BSM, to my eyes, is a good business. It’s operations are simple enough even I can understand them, expenses are few, and debt is low. Management, to my understanding, is also committed to running a conversative operation and maintaining a high dividend. The company has weaknesses, however.

The largest is its exposure to volatile prices. BSM’s fortunes are directly tied to oil and gas rates. If prices decline, revenue declines, and there’s nothing BSM can do about it. It has no control over prices or its amount of production. Remember, third parties run the wells drilled on BSM’s land. If, for whatever reason, BSM wanted to change production levels, it couldn’t.

**DATASET ENTRIES:**
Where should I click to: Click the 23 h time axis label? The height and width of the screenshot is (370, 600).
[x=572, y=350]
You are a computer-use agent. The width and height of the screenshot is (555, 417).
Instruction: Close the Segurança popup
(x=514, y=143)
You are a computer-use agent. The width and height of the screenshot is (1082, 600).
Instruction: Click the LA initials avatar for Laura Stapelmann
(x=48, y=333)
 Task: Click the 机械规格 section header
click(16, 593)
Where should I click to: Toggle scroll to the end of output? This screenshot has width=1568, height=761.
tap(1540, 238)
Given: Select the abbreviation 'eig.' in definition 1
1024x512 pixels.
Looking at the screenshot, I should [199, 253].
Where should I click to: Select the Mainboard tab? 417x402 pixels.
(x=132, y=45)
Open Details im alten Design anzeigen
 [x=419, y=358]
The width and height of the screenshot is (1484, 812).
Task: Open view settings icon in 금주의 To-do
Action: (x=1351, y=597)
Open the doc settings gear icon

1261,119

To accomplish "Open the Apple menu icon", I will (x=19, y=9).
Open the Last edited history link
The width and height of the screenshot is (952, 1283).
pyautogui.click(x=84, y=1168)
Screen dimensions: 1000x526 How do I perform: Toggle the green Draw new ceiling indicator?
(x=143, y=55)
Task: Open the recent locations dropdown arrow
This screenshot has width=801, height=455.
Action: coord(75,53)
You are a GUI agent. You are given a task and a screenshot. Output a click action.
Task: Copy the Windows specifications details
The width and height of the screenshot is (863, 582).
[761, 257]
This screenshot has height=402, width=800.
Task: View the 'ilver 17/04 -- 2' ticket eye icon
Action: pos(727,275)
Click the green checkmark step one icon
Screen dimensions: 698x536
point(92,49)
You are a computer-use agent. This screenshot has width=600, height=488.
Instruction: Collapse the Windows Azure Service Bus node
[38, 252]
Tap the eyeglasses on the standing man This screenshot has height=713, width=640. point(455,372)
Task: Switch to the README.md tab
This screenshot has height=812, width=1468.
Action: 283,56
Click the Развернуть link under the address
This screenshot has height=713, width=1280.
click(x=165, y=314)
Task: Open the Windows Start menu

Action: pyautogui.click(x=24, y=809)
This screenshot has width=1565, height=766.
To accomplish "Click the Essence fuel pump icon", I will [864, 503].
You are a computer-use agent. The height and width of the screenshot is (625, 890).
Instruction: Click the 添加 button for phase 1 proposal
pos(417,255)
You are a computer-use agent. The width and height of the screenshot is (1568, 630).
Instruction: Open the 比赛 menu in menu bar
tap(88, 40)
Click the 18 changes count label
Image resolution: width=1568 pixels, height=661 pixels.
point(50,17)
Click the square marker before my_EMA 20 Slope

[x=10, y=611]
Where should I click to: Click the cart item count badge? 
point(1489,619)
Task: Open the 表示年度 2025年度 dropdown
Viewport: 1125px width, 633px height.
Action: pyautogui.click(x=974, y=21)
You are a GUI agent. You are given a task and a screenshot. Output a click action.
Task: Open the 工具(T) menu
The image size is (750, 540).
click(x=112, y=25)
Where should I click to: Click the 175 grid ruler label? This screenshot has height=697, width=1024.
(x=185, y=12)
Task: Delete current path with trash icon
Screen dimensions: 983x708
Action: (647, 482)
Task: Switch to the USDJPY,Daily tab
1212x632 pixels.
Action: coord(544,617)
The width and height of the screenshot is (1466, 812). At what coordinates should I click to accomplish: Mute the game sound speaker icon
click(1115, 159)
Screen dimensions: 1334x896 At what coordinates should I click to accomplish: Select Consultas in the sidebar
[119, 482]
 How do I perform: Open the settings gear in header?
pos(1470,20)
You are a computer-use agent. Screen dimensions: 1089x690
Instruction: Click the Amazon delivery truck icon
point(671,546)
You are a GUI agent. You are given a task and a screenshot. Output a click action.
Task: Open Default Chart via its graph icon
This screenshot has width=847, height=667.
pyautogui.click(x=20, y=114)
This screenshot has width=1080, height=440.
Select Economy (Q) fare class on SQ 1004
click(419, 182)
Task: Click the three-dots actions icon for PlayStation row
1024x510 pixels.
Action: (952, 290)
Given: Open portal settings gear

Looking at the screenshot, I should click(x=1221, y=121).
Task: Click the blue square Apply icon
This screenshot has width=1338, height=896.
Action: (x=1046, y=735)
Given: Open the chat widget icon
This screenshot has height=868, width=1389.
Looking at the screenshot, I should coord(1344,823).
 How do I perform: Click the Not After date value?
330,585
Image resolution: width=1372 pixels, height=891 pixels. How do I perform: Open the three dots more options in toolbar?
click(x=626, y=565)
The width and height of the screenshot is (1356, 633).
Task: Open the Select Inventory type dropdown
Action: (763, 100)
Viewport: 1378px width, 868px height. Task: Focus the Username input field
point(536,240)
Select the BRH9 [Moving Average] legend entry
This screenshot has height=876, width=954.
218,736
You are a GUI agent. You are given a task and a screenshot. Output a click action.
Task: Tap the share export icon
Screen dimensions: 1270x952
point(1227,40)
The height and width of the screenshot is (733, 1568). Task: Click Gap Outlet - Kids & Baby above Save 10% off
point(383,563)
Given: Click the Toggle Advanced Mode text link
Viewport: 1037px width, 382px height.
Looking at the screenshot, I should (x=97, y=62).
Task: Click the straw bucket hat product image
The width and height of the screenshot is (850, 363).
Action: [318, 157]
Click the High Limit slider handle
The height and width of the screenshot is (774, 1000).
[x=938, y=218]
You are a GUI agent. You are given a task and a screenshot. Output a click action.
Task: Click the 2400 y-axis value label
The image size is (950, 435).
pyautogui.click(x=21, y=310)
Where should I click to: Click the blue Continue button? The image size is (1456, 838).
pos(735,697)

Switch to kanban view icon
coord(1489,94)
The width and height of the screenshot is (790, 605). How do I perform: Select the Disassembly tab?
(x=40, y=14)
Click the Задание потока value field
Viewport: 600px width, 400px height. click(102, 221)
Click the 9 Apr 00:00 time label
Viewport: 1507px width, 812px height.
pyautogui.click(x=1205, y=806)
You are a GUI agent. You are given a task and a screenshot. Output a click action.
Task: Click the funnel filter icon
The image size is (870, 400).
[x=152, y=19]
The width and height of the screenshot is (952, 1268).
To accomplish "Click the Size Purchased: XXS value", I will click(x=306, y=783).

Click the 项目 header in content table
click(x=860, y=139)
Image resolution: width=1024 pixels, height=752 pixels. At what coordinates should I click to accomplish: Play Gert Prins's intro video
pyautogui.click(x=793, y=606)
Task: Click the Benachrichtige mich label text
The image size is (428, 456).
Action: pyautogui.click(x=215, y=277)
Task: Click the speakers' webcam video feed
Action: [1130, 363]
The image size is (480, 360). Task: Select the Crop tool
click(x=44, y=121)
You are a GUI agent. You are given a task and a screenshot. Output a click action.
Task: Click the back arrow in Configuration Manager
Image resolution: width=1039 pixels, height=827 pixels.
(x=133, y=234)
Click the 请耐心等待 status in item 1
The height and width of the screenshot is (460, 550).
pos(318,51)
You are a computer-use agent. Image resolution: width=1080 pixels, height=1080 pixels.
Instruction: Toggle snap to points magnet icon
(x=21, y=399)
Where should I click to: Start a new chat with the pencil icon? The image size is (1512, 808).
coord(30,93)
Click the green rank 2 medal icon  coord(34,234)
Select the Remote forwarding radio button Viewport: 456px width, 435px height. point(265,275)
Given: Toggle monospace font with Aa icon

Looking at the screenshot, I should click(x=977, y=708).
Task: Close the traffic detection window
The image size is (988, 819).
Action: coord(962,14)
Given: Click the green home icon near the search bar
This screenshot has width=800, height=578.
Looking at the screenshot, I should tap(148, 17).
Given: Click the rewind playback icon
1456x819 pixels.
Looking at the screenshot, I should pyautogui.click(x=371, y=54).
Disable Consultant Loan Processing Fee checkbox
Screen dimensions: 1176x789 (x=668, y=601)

**GOALS:**
- a) In the records, repeat word for word everything from the line containing "is (555, 417)." through the line containing "tap(1540, 238)", including both of those lines.
- b) Pick up the passage assessing BSM as a business where it ends, and keep writing.

**EXPECTED ANSWERS:**
- a)
You are a computer-use agent. The width and height of the screenshot is (555, 417).
Instruction: Close the Segurança popup
(x=514, y=143)
You are a computer-use agent. The width and height of the screenshot is (1082, 600).
Instruction: Click the LA initials avatar for Laura Stapelmann
(x=48, y=333)
 Task: Click the 机械规格 section header
click(16, 593)
Where should I click to: Toggle scroll to the end of output? This screenshot has width=1568, height=761.
tap(1540, 238)

- b)
I have two responses to concern about prices. First, as described earlier, BSM hedges against fluctuations in energy prices. A large proportion of its oil and gas production will, in effect, receive a guaranteed price a year out. The company is well-positioned to endure short term turbulence. In the long term, one may argue, it’s still exposed to energy prices, but that touches the second point. Exposure to long term energy prices is why investing in BSM is attractive. It’s an energy company. Anyone who seriously considers it should have a view on where prices are going. Investing in BSM without such a view strikes me as silly.

I do not have a view on prices, yet. At the moment, I can only say BSM is a good company, but an uncertain investment opportunity. It’s easy to overpay for good companies. In the next post, I’ll ballpark BSM’s value by forecasting future cash flows under a variety of oil and natural gas price scenarios.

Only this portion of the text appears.